I also noted that Elon Musk has been hyping electric heavy trucks again, as well as driverless cars, even claiming that he will have key regulatory approvals by 2020. He's smoking too much weed. Any lawyers, lobbyists, insurance executives, or political operatives on this forum can tell you that is years away. TSLA is continuing its downtrend. If you're a short seller, now's the time to pile on.
Hyundai, Toyota & Honda sell hydrogen powered cars to the public. My friend just drove his hydrogen Honda from SoCal to Sacramento & back. The refueling infrastructure is slowing being built. It's cleaner than electric (again: not just vehicle operation but from dust to dust).
I've always felt Hybrid is the best of both worlds, excellent performance and it certainly helps with the lackluster electric charging network in rural midwest... the fear must be in the excess number of complicated components or additional cost to make it viable.
I remember reading an article in which the author was describing how to achieve a better carbon footprint (in direct regards to buying an all electric car) in the end if you want to have a better carbon footprint, buy a used car not a new electric, the physical resources have already been spent.

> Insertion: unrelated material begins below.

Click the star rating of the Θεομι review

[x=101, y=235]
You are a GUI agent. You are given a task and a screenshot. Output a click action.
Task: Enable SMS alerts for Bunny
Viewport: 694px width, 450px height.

electric not a good long term option IMO, if we went entirely to electric cars, would we have adequate production for the need? unless there is abundant, renewable clean supply, which I do not think there will be in near future, not a long term solution. Hydrogen for now looks better option, though will take time for infrastructure.
enough electricity can be had If there would be a global grid of renewable energy. Somewhere on our planet there is always sunlight or wind blowing However we are far away from that solution, mostly because some countries strategic goals trying to be as energy Independent as possible and of course the technical challenge to build the energy lines and renewable energy producers where it makes the most sense (some of these areas closer to the equator aren‘t politically stable)
I am not informed reasonable about hydrogen. Is it true that it only makes sense to do it with high temperature solar power ?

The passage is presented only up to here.